--- START Data for this task ---
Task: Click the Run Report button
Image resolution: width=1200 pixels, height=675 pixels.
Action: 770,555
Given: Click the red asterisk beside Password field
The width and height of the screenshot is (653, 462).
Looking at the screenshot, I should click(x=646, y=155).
--- END Data for this task ---
--- START Data for this task ---
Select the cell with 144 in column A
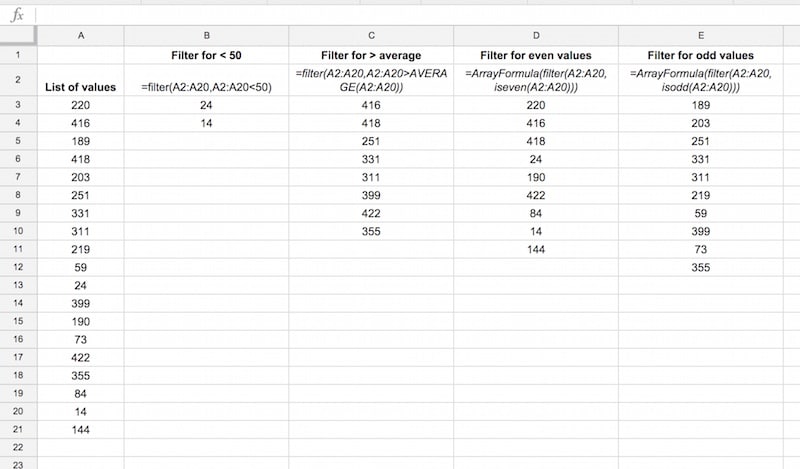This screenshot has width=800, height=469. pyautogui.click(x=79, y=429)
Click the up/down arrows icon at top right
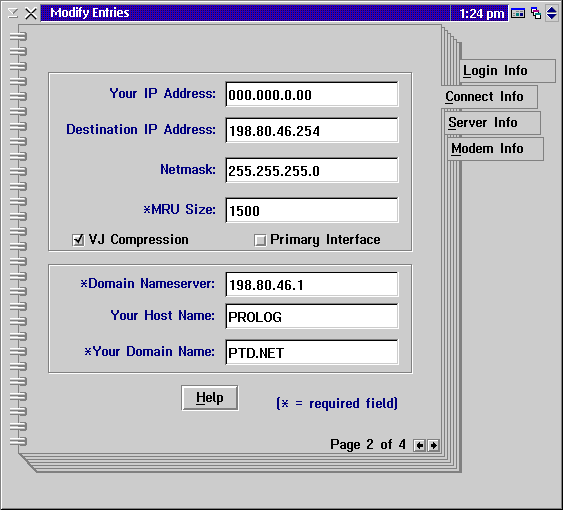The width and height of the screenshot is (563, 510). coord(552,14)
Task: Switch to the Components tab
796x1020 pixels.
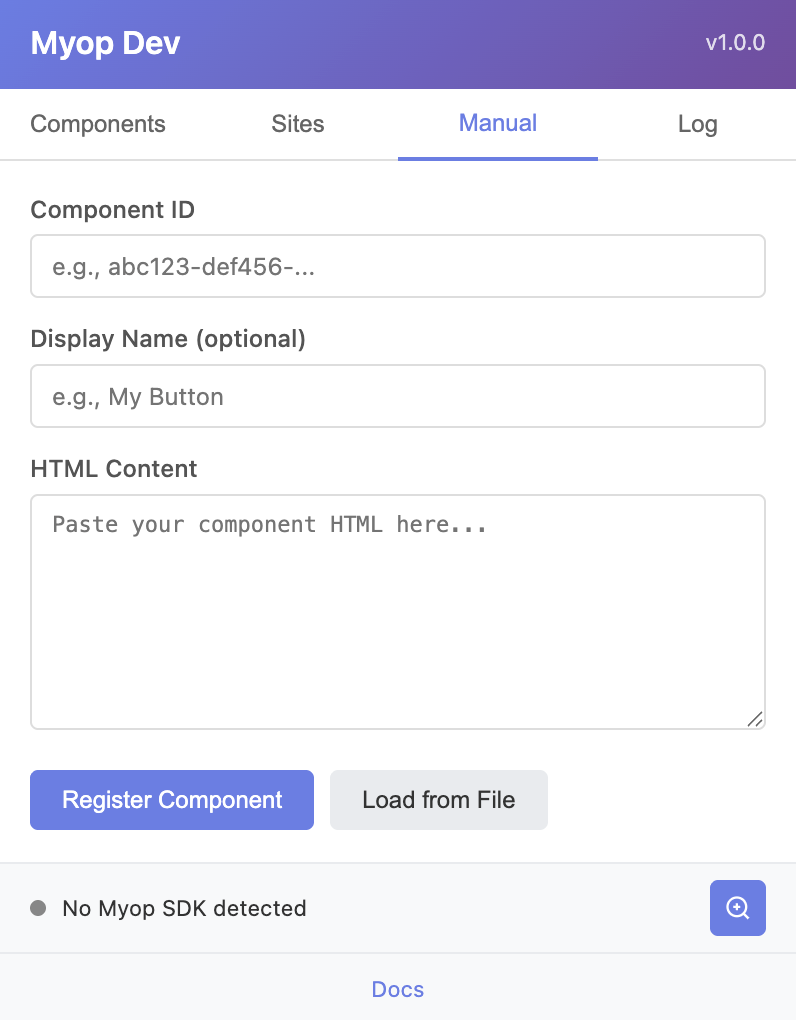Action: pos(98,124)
--- END Data for this task ---
Aim: Locate every line in the entries that contains the word "pixels" and copy each of those lines. Case counts.

Written answer:
Image resolution: width=1200 pixels, height=675 pixels.
796x1020 pixels.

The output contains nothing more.